Al final de una relación

Al final de una relación

Unos se van y otros llegan. Pasa en todas las relaciones y la nuestra no será la excepción.

Por: Vladdo
06 de noviembre 2018 , 08:15 p.m.

Te vi por primera vez hace muchos años, y el flechazo fue instantáneo. Desde ese momento inicial supe que la nuestra iba a ser una relación seria. Tal vez te sorprendan hoy estas líneas y te preguntes por qué nunca te las escribí antes. Y quizás te cuestionarás –con no poca razón– por qué he resuelto decirte hoy todas estas cosas, cuando ya estoy lejos de ti, cuando ya no se puede hacer nada, cuando ya pa’ qué... Sé que no hubo una palabra ni mucho menos un párrafo en todo este tiempo, pero espera, eso tiene una explicación; al menos eso creo.

Sin ánimo de justificarme, quiero que sepas, por una parte, que a los tipos por lo general nos cuesta hablar de sentimientos, creemos que con nuestras acciones lo decimos todo, pensamos que verbalizar no es necesario. Sí, yo, que me las doy de sincero y sensible, también tengo a veces dificultades para decir lo que siento.

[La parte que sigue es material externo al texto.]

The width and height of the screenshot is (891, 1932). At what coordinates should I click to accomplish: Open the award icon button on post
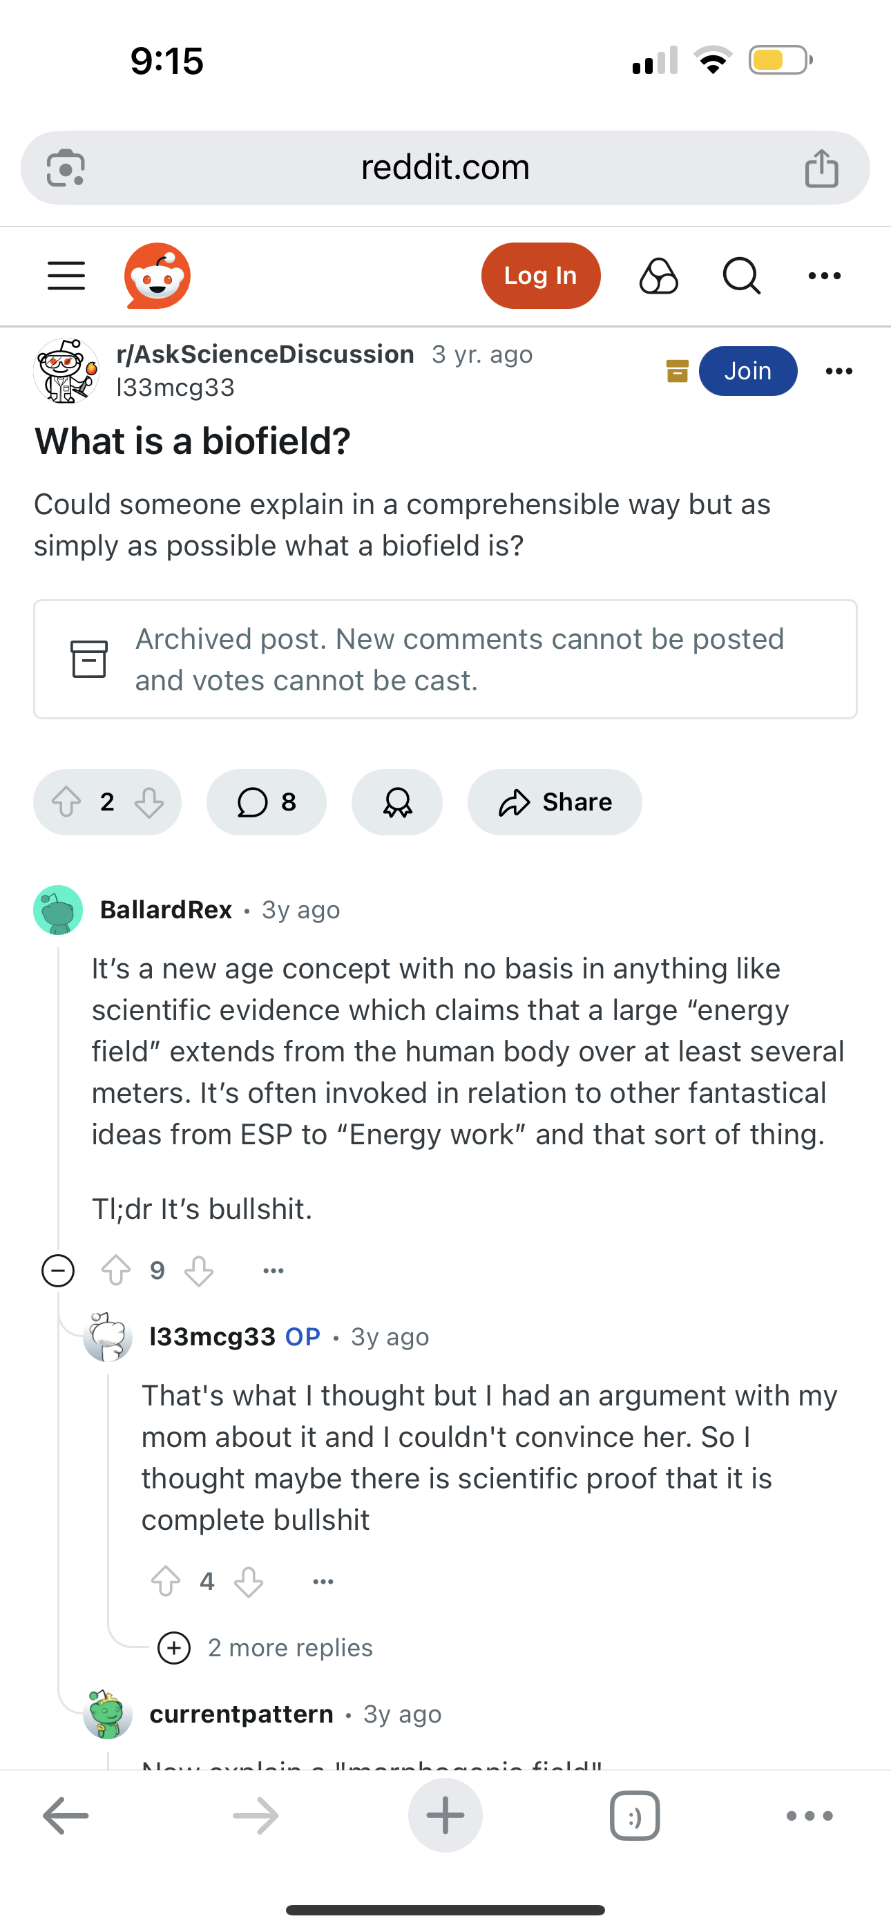pyautogui.click(x=397, y=803)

Por otra parte, como pasa en tantas relaciones, terminé agobiado por nuestro día a día, creo que nos dejamos arrastrar por esa cotidianidad nuestra que, como bien lo sabes, fue tan intensa, sobre todo al principio. Y solo ahora, cuando de eso queda apenas un recuerdo, devuelvo la película y me doy cuenta de lo mucho que hiciste por mí. No tendré nunca las palabras suficientes para reconocerlo.

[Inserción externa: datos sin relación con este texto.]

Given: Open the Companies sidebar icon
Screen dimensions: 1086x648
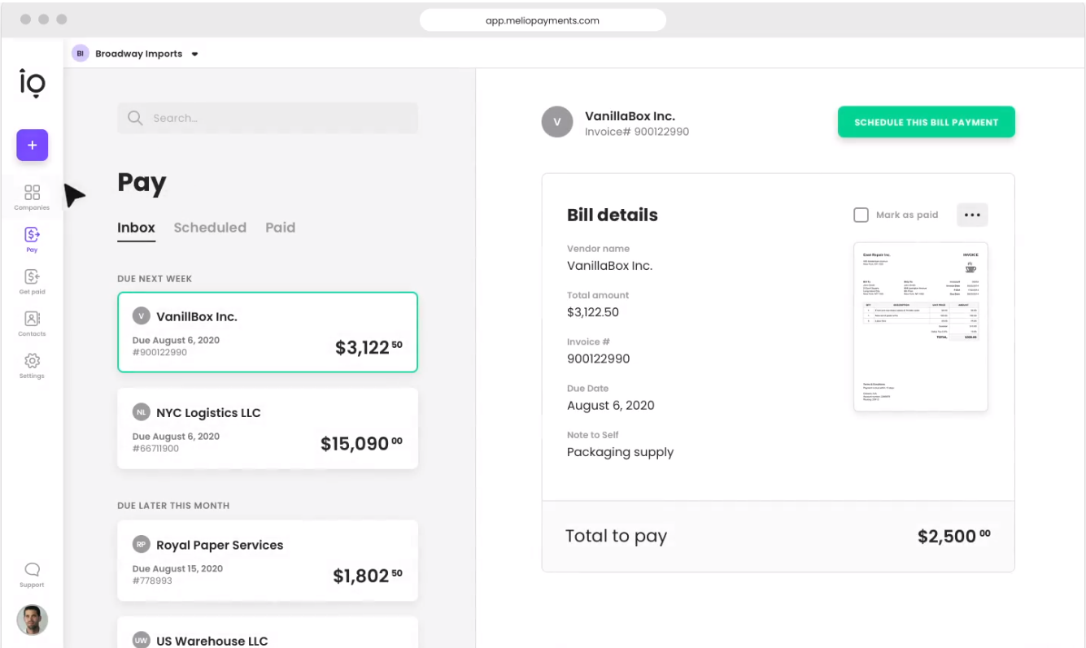Looking at the screenshot, I should tap(32, 196).
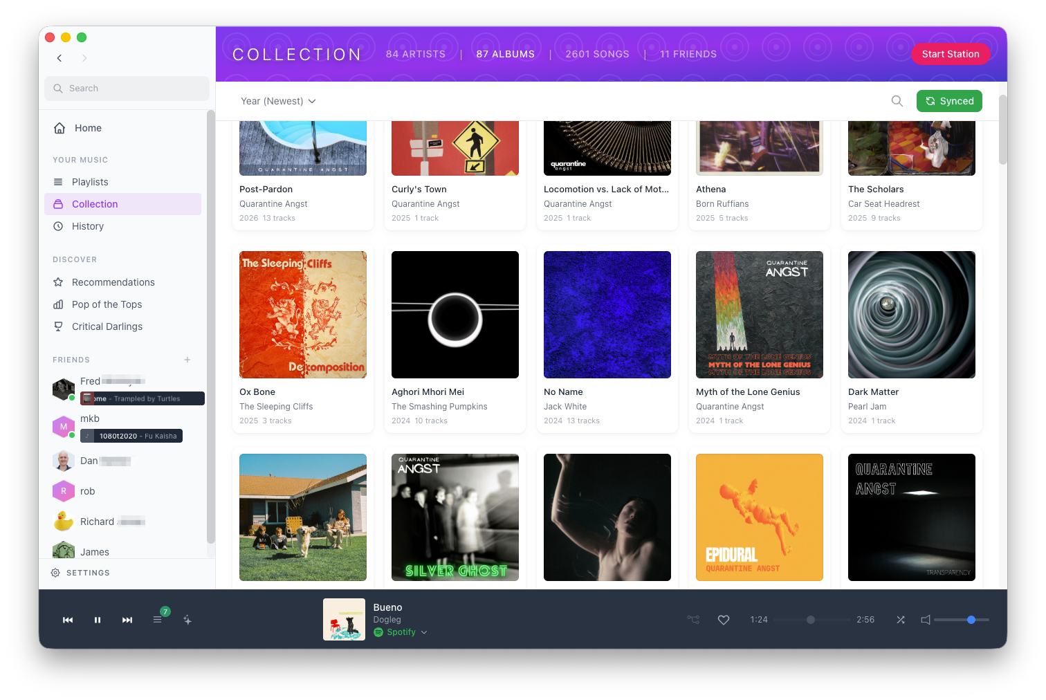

¿Sabes algo? Siempre me sorprendió la calidez con la que me recibiste desde el comienzo. Y no solo a mí. Los que nos visitaban, sin excepción, hablaban de tu sencillez y tu carácter y comentaban cómo te abrías a todos por igual, sin importar que se tratara de extraños o conocidos, hombres o mujeres; si llegaban por cuestiones de trabajo o por temas personales, les dabas sin falta la bienvenida. A todos los acogías con tu habitual generosidad.

A los tipos por lo general nos cuesta hablar de sentimientos, creemos que con nuestras acciones lo decimos todo, pensamos que verbalizar no es necesario.

Quiero ir un poco más allá y hablar de tu discreción. No importa con quién llegara, en cada oportunidad estuviste a la altura. Me viste sufrir y me viste gozar; fuiste testigo de mis tropiezos, pero también me viste levantar una y otra vez para seguir adelante. Me refugié en ti en noches frías y tristes, pero también fuiste mi mejor compinche a la hora de celebrar mis logros o de jugar con mi perra y mi gato. También me viste trabajar mucho; me viste dibujar y me viste escribir. Me viste leer y me viste clavado en el computador hasta el amanecer. Es increíble repasar todas las cosas que vivimos juntos...

Sin embargo, a pesar de tantas experiencias compartidas, de tantas vivencias maravillosas, tenemos que aceptar que los años no pasan en vano, que los ciclos se cierran y que las relaciones cambian. Como decía una vieja canción, “llegó el momento del adiós” y te confieso que para mí no ha sido fácil; pero así es la vida.
Sé que al irme dejo un vacío enorme, pero créeme que no es el fin del mundo. Ya vendrá alguien más a ocupar mi espacio. Uno cree que eso no va a pasar, pero al final siempre sucede. Unos se van y otros llegan. Ocurre en todas las relaciones, y la nuestra no será la excepción.

No sé cómo será pasar junto a ti como un extraño, como si nunca hubiéramos tenido nada. De hecho, no sé si podré caminar de nuevo por tu calle sin sucumbir a la tentación de tocar tu puerta; el tiempo lo dirá...

Pero quiero que sepas una cosa: nunca, nunca voy a olvidarte. Fuiste lo más grande de mi vida, lo mejor que me pasó, y eso no se borra con una despedida. Te recordaré siempre, querido 204, fuiste un apartamento muy especial.

* * *

Colofón. Gracias a Miguel Ángel Russo, el pasado 17 de diciembre pude ver desde las gradas de El Campín, y en medio de la marea roja, cómo Millonarios empataba el clásico más importante de la historia para convertirse en campeón de la Liga y bordar la estrella 15 en el escudo azul. ¡Qué noche! Gracias, profe, por su sacrificio personal y su seriedad profesional mientras estuvo al frente de nuestro equipo azul.